- Opening Delimiter -
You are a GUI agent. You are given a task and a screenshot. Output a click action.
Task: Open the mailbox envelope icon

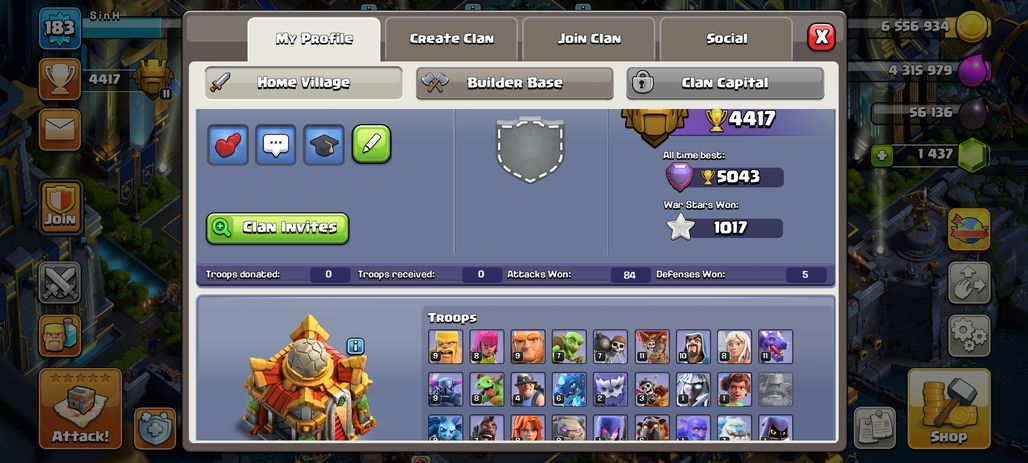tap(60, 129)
- Closing Delimiter -
- Opening Delimiter -
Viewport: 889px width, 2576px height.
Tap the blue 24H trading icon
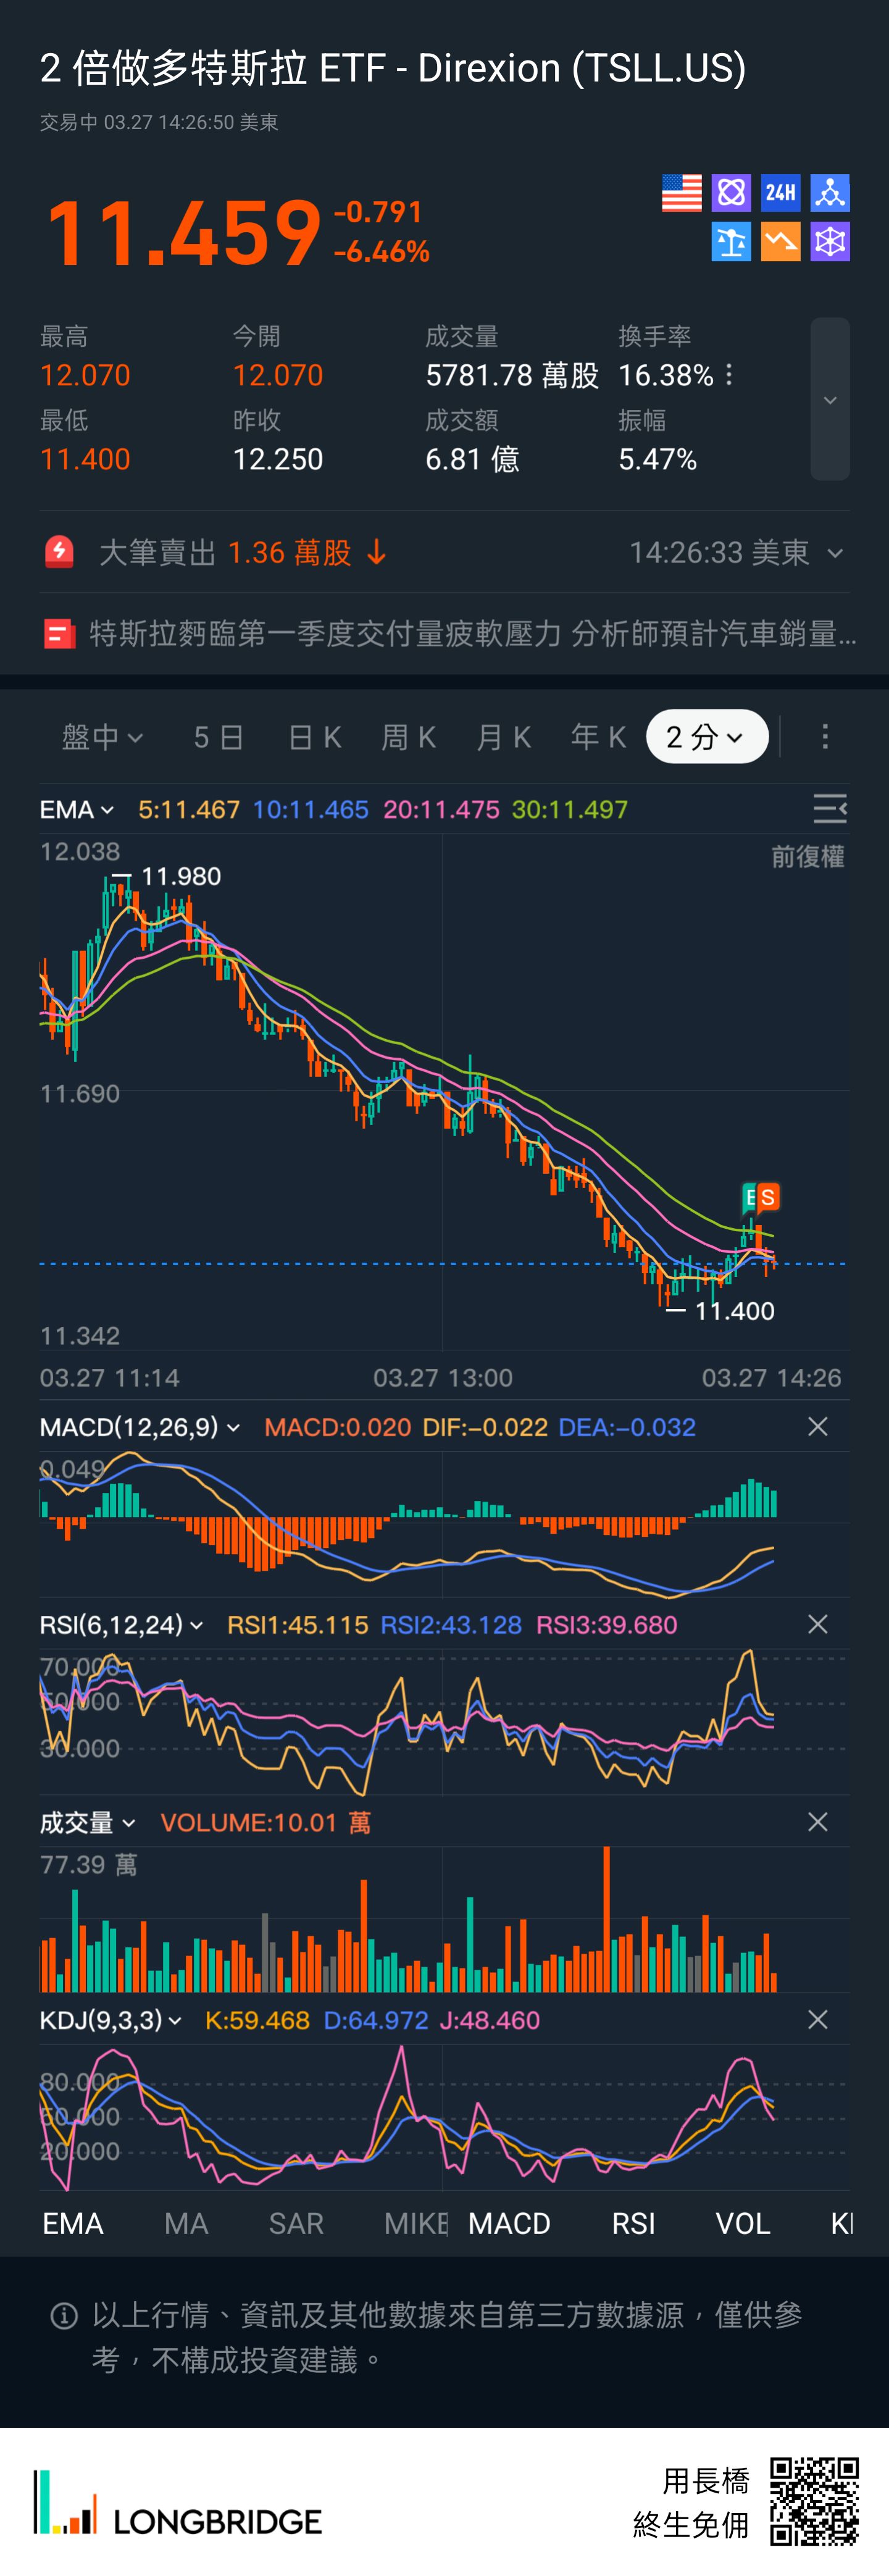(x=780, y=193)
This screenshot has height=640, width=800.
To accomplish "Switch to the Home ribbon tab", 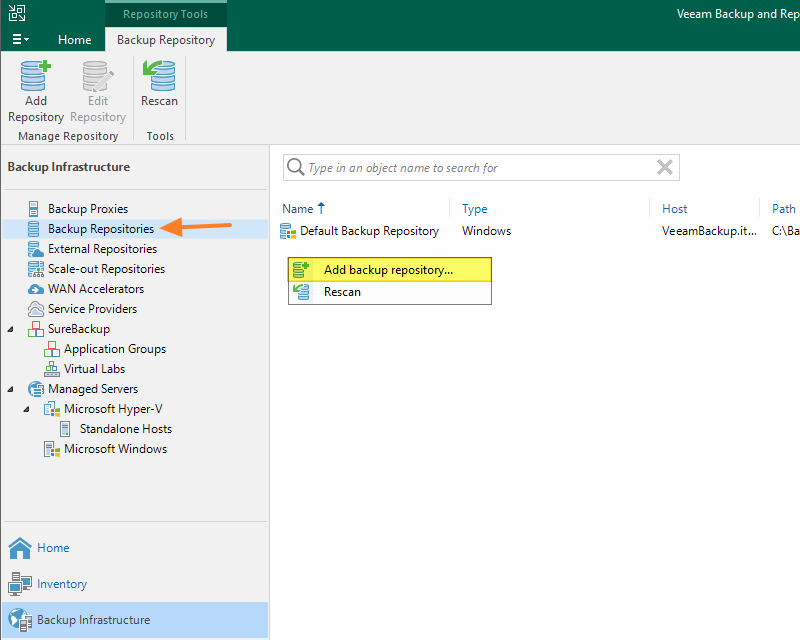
- Closing Delimiter -
Task details:
Using the entries above, reproduce word for word only the lines from the one that contains "Viewport: 889px width, 2576px height." to the one that contains "to the Home", both ends included, and drop every picture.

Solution for this problem:
Viewport: 889px width, 2576px height.
Tap the blue 24H trading icon
(x=780, y=193)
This screenshot has height=640, width=800.
To accomplish "Switch to the Home ribbon tab", 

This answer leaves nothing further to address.